The documentation (If I'm reading it correctly) says that the random forest predict function produces NA predictions if it encounters NA predictors for certain observations.

NOTE: If the object inherits from randomForest.formula, then any data with NA are silently omitted from the prediction. The returned value will contain NA correspondingly in the aggregated and individual tree predictions (if requested), but not in the proximity or node matrices

However, if I try to use the predict function on a dataset with some NA's in predictors [NA's in 7 observations out of 2688] I encounter the following error condition, and prediction fails.

Error in predict.randomForest(model, new.ds) : missing values in newdata

There is a slightly messy work-around that I would like to avoid if possible.
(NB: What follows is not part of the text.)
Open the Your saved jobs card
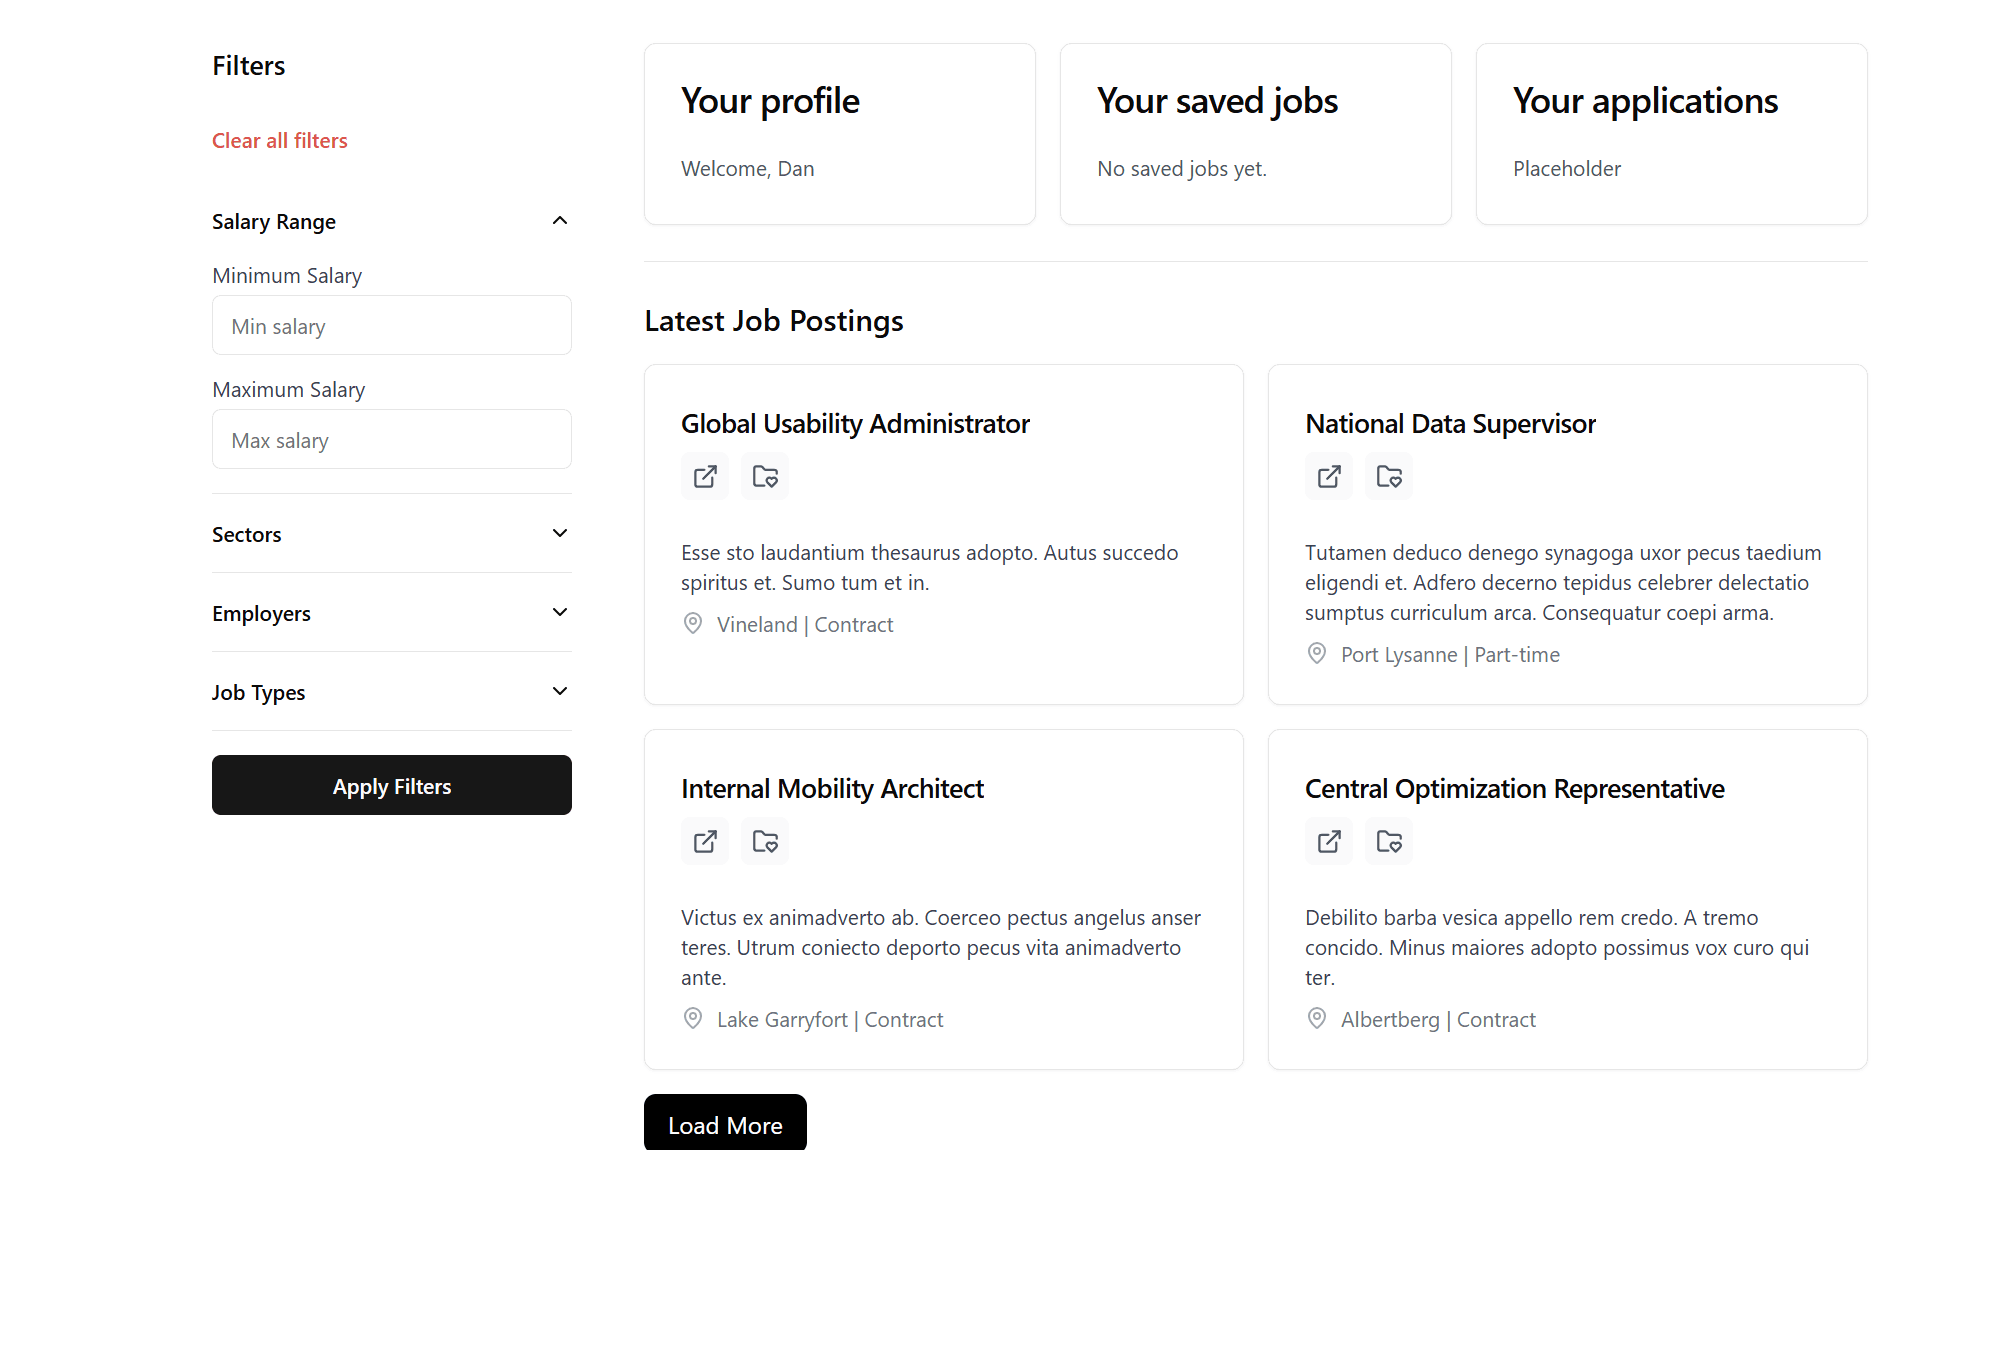[x=1256, y=134]
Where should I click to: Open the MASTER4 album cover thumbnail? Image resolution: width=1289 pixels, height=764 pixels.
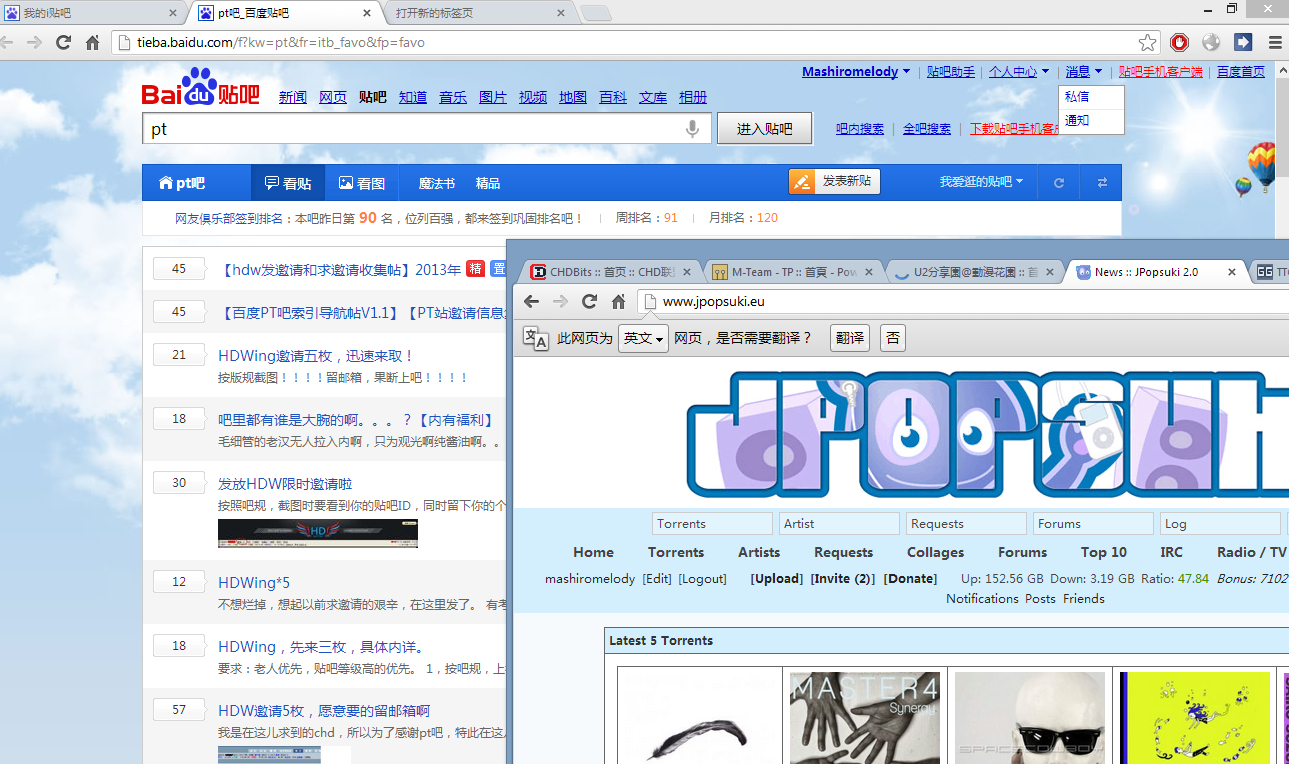pyautogui.click(x=865, y=718)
Am I doing/reading something wrong? Does it have to do something with the "inherits from randomForest.formula" clause?

回答1:

Using some examples from the documentation:

set.seed(1)
x <- data.frame(x1=gl(32, 5), x2=runif(160), y=rnorm(160))
rf1 <- randomForest(x[-3], x[[3]], ntree=10)
> inherits(rf1,"randomForest.formula")
[1] FALSE

> iris.rf <- randomForest(Species ~ ., data=iris, importance=TRUE,
                         proximity=TRUE)
> inherits(iris.rf,"randomForest.formula")
[1] TRUE

So you probably called randomForest without using the formula interface to fit your model.